## What to produce
For this exercise, repeat exactly the lines below starting at the line holding "Click the green OPPO logo in the image" and ending at the line holding "How do I perform: Click", both included, with no extra lines and no pictures.

## Data
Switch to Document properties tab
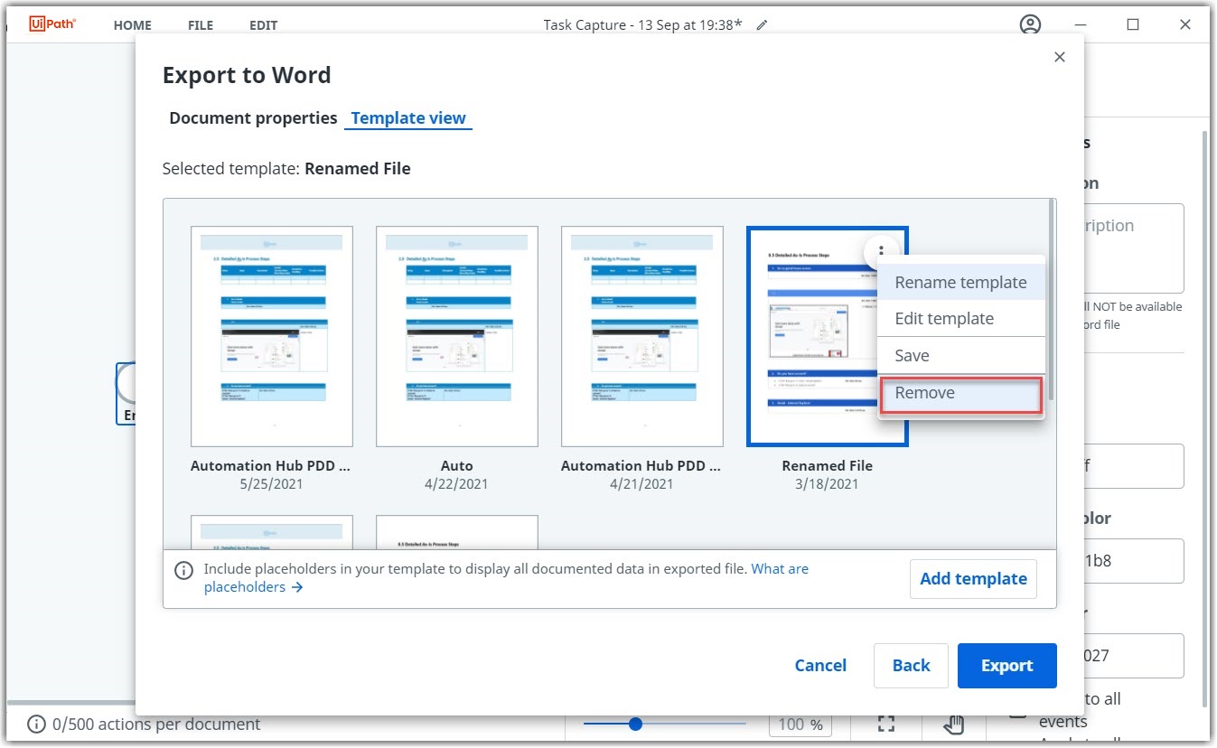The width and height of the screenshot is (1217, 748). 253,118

...

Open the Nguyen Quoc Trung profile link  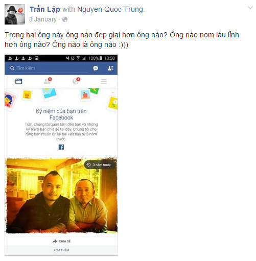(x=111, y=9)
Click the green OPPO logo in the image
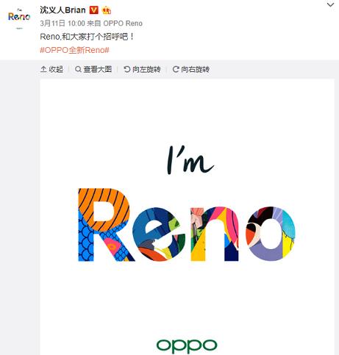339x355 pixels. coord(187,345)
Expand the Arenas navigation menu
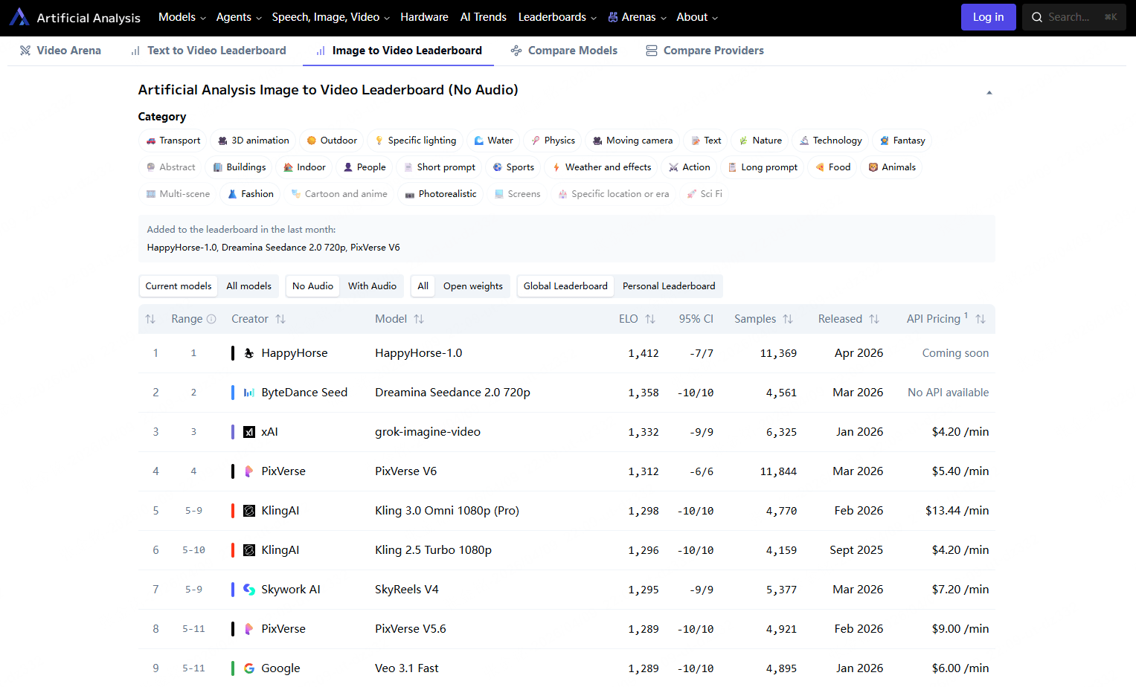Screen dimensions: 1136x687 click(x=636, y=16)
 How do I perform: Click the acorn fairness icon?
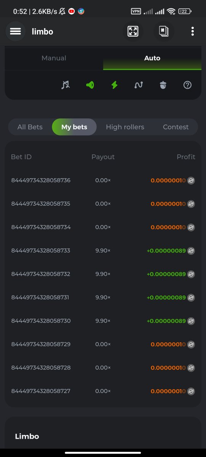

## Final answer
Click the green OPPO logo in the image
339x355 pixels. coord(187,345)
Expand the Arenas navigation menu
Screen dimensions: 1136x687 click(x=636, y=16)
 How do I perform: Click the acorn fairness icon?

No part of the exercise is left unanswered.